This invention discloses one lithium ion battery anode materials, which is made by following steps: a, mixing lithium salt, microcosmic salt and ferrous oxalate for grinding with mole proportion as one to one to one; after drying under nitrogen gas protection in 300-400DEG C for heating for five to eight hours; b, adding addictive agent into the mixture with weight proportion as3-10:1; c, bursting the mixture gas under inertia gas protection under temperature of 500-800DEG C for 10 to 24 hours; d, adding the product into crucible with active carbon 10 to 40 g and adjusting the microwave frequency into 140 to 700 W with control time as 1 to 14 minutes.

Description

A kind of anode material for lithium-ion batteries and preparation method thereof
Technical field:
The present invention relates to cell positive material and preparation method thereof, especially a kind of anode material for lithium-ion batteries and preparation method thereof.
Background technology:
Lithium ion battery is to begin commercial mechanism of new electrochemical power sources in 1991, have energy density height, operating voltage height, advantage such as load characteristic is good, charging rate is fast, have extended cycle life, safety non-pollution, be widely used in portable electric appts at present, annual production increases very fast.
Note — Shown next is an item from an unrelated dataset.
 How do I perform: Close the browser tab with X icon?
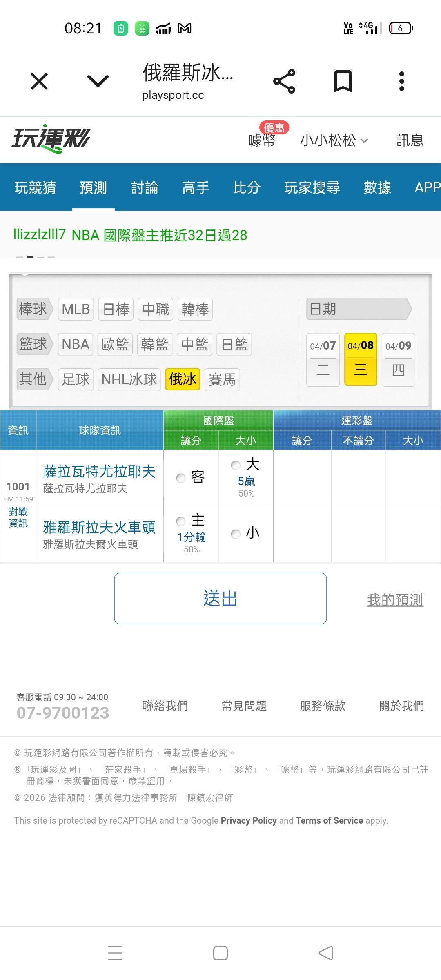pyautogui.click(x=39, y=81)
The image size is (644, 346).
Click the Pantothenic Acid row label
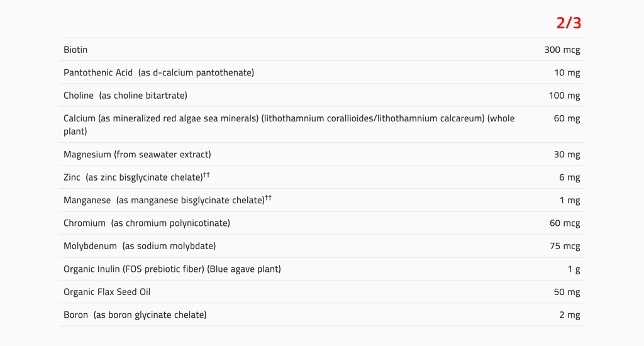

At present, the positive electrode that is mainly used in lithium ion battery is the embedding lithium transition-metal oxide, research the earliest be to have α-sodium ferrite (α-NaFeO 2) the cobalt acid lithium (LiCoO of type layer structure 2), lithium nickelate (LiNiO 2), LiMn2O4 (LiMnO 2) and have the spinel lithium manganate (LiMn of spinel structure 2O 4) and their doped compound.The LiCoO of layer structure wherein 2Be the positive electrode of developing the earliest, though its stable performance, easily preparation, good reversibility, toxicity is big and cost an arm and a leg, thereby uses and be restricted.LiNiO 2Then synthesize difficulty and compare LiCoO because of it 2Worsely overcharge safety problem and limited its application.People expect stratiform LiMnO 2Although very high embedding lithium capacity is arranged, its crystal structure in charge and discharge process easily subsides and to the spinelle transformation of configuration, causes charge/discharge capacity to descend, and cyclicity is very poor, has restricted its practical application.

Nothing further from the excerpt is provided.